— start Dataset excerpts —

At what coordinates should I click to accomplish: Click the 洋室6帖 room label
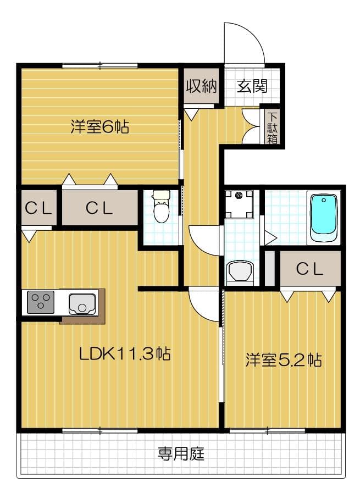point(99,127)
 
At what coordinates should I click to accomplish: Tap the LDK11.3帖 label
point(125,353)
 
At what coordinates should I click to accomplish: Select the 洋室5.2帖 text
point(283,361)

— end Dataset excerpts —
— start Dataset excerpts —

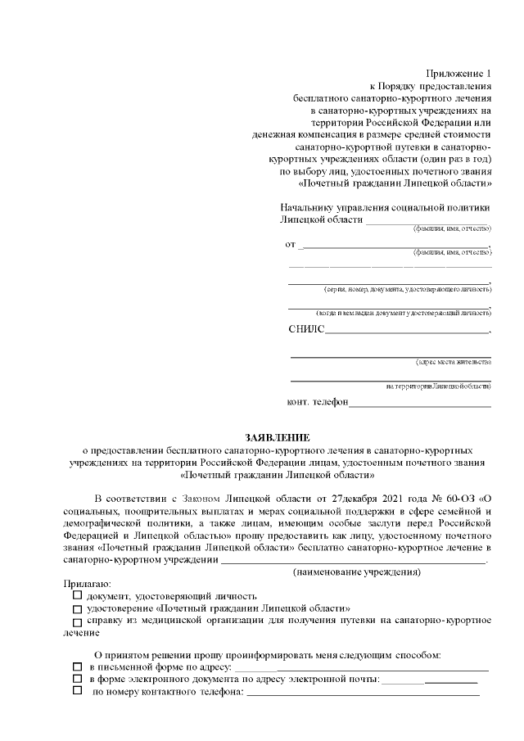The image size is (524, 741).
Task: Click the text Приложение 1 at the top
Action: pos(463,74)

— end Dataset excerpts —

# What the exercise asks:
Put the items above into a numbered list, leaving out blank lines. Begin at the line that contains "At what coordinates should I click to accomplish: Select" and stop after the line that contains "point(283,361)".

# Answer to this exercise:
1. At what coordinates should I click to accomplish: Select the 洋室5.2帖 text
2. point(283,361)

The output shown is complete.